Der Anteil an Kollegen mit interkulturellem Hintergrund sollte auf jene etwa zehn Prozent erhöht werden, die Migranten in der Gesamtbevölkerung stellen, nannte Wittmann, die Co-Vorsitzende der Fachgruppe Grundrechte in der Richtervereinigung, eine Zielgröße. Der Präsident der Staatsanwälte-Vereinigung, Gerhard Jarosch, erinnerte daran, dass mit der verstärkten Aufnahmen von Frauen in Justiz und Polizei die Gleichbehandlung gefördert wurde.

Den Richtern sei bewusst, dass sie mit der neuen Vielfalt - durch Zuwanderung, aber auch z.B. im Bereich der Familie - "für Lebensarten offen sein muss, die uns nicht geläufig sind", sagte Wittmann. Die Fachgruppe Grundrechte tritt, gerade im Umgang von Justiz und Polizei mit Migranten, "pauschalen Zuschreibungen" entgegen.

Denn kriminalsoziologische Studien würden das "populistische Vorurteil" widerlegen, dass die Herkunft die Kriminalitätsrate determiniere. Ein genaue Analyse weise vielmehr darauf hin, dass nicht Herkunft, sondern soziale Verhältnisse Kriminalität begünstigen, unterstrich Jarosch, der beim Grundrechtstag den Arbeitskreis "Kulturelle Vielfalt - Herausforderungen für Polizei und Justiz" leitete.

Er wandte sich auch gegen "Ethnic profiling" - also Täterprofile nur nach ethnischer Herkunft - als "überwiegendes Element von Kriminalitätsbekämpfung". Dies wäre ein "kostspieliger Trugschluss". Denn die Aufklärungsquote würde steigen, wenn man bei der Ausforschung von Straftaten auf Verhaltensmuster und nicht auf Herkunft abstellt.
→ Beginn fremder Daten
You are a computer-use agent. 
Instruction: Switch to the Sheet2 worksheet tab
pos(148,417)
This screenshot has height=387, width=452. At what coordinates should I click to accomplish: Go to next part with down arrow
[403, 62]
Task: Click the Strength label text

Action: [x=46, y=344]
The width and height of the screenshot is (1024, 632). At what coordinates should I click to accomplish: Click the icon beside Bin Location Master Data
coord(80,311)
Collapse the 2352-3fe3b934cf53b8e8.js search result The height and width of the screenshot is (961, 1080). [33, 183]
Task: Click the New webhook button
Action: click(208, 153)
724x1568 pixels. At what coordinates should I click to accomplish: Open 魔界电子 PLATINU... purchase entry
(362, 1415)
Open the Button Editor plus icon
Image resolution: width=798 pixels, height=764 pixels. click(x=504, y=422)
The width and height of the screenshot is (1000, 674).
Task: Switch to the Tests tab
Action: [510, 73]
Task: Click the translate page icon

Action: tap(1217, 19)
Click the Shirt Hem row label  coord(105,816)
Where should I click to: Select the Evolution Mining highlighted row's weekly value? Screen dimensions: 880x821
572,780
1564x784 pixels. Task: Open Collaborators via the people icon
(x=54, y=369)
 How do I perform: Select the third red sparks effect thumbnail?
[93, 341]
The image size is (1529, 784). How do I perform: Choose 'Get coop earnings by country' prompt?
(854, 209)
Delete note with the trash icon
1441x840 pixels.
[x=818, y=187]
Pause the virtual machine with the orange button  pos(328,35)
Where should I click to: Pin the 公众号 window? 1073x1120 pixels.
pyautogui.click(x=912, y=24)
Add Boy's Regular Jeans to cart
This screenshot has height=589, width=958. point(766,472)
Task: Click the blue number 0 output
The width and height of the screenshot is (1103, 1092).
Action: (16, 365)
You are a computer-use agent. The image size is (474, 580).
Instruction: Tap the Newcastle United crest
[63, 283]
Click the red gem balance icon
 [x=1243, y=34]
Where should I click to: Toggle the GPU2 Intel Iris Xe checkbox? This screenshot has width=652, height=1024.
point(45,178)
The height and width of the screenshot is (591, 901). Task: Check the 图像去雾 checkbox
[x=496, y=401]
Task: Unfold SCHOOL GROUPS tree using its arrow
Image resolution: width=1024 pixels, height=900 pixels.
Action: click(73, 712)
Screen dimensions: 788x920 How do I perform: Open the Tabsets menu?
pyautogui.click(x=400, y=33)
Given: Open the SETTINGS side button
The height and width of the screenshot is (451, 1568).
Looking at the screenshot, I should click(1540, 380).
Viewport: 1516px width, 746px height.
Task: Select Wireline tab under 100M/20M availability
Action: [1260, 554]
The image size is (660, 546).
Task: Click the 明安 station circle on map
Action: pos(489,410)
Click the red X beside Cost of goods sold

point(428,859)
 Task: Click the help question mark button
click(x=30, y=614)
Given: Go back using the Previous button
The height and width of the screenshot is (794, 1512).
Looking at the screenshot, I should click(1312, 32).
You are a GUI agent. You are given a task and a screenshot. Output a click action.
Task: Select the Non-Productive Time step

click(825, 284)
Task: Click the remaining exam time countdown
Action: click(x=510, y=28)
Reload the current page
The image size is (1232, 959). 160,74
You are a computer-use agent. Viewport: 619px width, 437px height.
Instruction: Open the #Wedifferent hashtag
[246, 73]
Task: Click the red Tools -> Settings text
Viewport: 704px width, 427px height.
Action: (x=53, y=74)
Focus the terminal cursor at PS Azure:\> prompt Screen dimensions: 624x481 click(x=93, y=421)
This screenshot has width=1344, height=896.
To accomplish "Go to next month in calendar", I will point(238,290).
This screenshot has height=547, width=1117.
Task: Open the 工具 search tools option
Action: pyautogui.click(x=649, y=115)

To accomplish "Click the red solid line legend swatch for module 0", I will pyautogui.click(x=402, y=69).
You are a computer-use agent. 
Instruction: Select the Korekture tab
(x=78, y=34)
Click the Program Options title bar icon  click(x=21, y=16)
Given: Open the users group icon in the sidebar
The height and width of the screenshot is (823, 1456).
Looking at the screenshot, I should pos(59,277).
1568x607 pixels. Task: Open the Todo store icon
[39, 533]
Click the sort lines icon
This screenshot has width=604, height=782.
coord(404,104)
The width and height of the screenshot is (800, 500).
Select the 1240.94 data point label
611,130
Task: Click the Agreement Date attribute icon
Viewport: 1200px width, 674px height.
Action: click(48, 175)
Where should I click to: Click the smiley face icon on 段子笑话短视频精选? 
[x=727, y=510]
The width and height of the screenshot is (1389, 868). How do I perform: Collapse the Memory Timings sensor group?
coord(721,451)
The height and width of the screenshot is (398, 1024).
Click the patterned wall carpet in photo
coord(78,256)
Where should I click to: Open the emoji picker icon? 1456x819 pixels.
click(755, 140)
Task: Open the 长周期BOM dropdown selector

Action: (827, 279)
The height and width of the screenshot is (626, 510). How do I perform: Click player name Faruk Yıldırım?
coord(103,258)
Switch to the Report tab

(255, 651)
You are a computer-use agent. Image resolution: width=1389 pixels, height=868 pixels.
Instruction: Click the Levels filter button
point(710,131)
Im Bereich Familie hat sich, so Wittmann, die Anforderung an den Staat geändert: Wurde früher unter Schutz der Familie verstanden, dass sich der Staat nicht in das Private einmischt, sei er heute verpflichtet, die Grundrechte aktiv zu schützen. Dies auch innerhalb der Familie, etwas bei Gewalt gegen Frauen oder Kinder: "Der Staat darf nicht zuschauen, wenn Kinder geschlagen werden." (APA)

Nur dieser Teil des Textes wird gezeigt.